Всю ночь воздух дрожит от рева моторов на стороне русских.
— Иван прогревает свои Т-34, — лаконично говорит Порта.
— Часа через два они появятся, — говорит Старик, задумчиво теребя кончик носа. И советует нам собрать все мины, какие только сможем найти.
Недолгий, яростный огонь русской артиллерии заставляет наши пушки умолкнуть.
Т-34 появляются из-за холма на полной скорости, широкие гусеницы вздымают позади них громадные тучи снега. Непрестанно сверкают дульные вспышки, фугасные снаряды взрываются на слабо укомплектованных людьми немецких позициях.
— Спокойно! — предупреждает нас Старик. — Лежите, пусть танки проедут над вами! Потом пускайте в ход гранаты и мины!
Немецкие позиции быстро смяты, танки прорываются вглубь. На другом берегу реки батарея зенитчиков спешно переводит свои орудия в положение для противотанкового огня.
Восемнадцать Т-34 горят. Вокруг них лежат обугленные тела танкистов. Поддерживающая их пехота скошена сосредоточенным заградительным огнем из пулеметов и автоматов. Уцелевшие танки возвращаются обратно, прорываясь через самые слабые места нашей обороны.

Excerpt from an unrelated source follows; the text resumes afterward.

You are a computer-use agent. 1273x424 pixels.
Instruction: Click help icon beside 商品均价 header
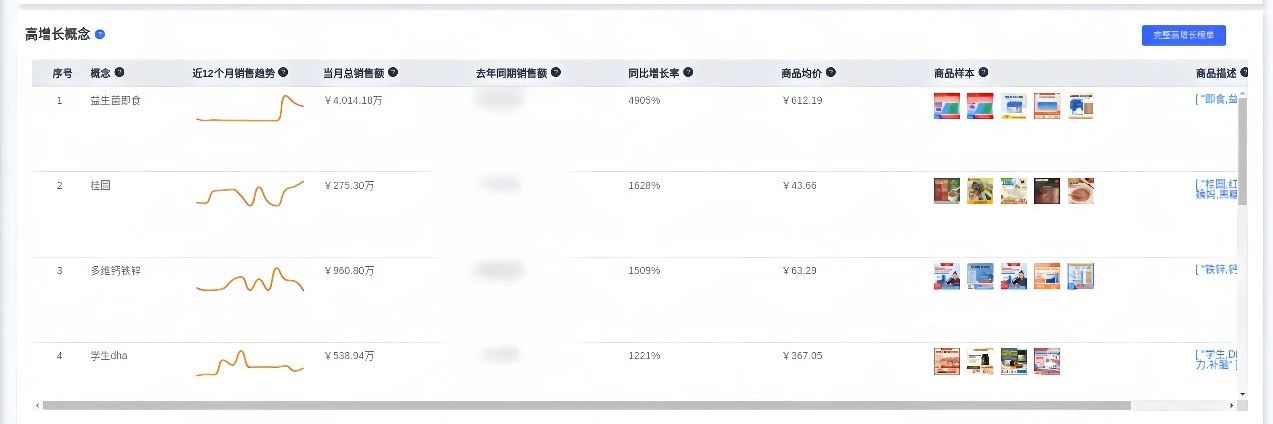coord(831,72)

Русские войска прорвались во многих местах и находятся далеко за нашей линией фронта. Т-34, поддерживаемые лыжниками в белых маскхалатах, несутся на запад, круша немецкие резервные позиции; потом лыжники зачищают их.
Штаб дивизии в Шаламово занят упаковкой. Длинная колонна машин готова к отъезду. Командир дивизии в длинном меховом пальто приказывает начальнику штаба принять командование на себя.

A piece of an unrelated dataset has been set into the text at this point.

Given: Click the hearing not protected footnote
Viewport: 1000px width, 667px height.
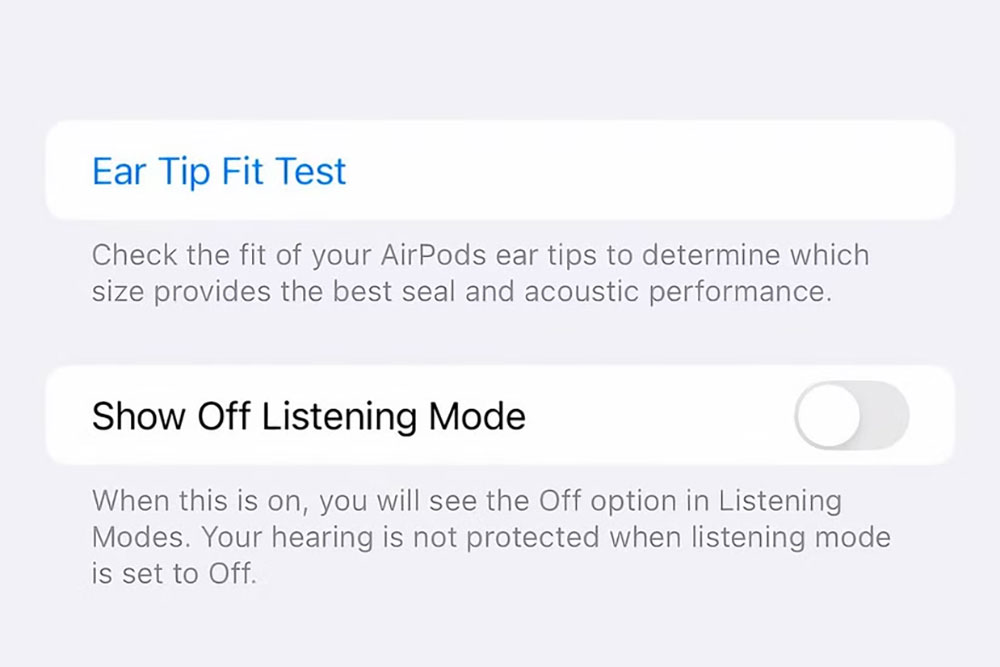Looking at the screenshot, I should tap(491, 537).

— Позицию необходимо удерживать до последнего солдата и последнего патрона. Эта атака — предсмертная судорога противника, — объясняет командир начальнику штаба, молодому майору, вчерашнему выпускнику военной академии.
— Так точно, герр генерал-майор, я понимаю. Маневренное отступление, чтобы заманить противника в ловушку, где мы расчленим его на мелкие группы и уничтожим! Гениальный ход, — восторженно добавляет молодой офицер генерального штаба.

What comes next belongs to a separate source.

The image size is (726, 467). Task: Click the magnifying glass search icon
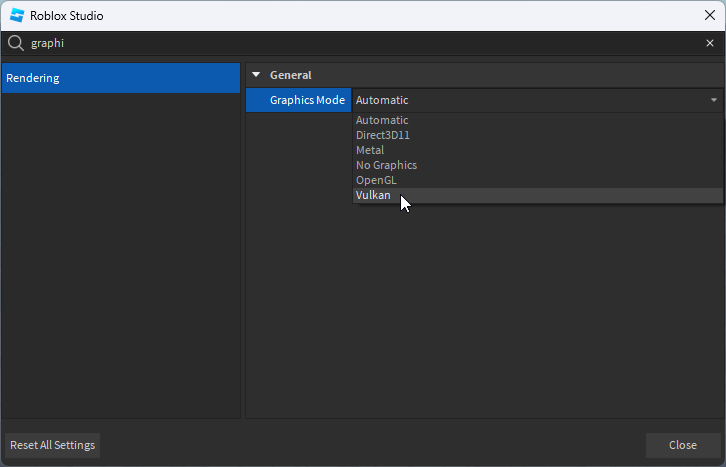tap(16, 43)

— Совершенно верно, — отвечает генерал, застегивая меховое пальто. — Доверяю вам руководить делами в мое отсутствие. С солдатами нужно быть строгим, иначе рухнет дисциплина. В последнее время нам прислали много негодного человеческого материала. Делайте свое дело хорошо и скоро станете оберст-лейтенантом.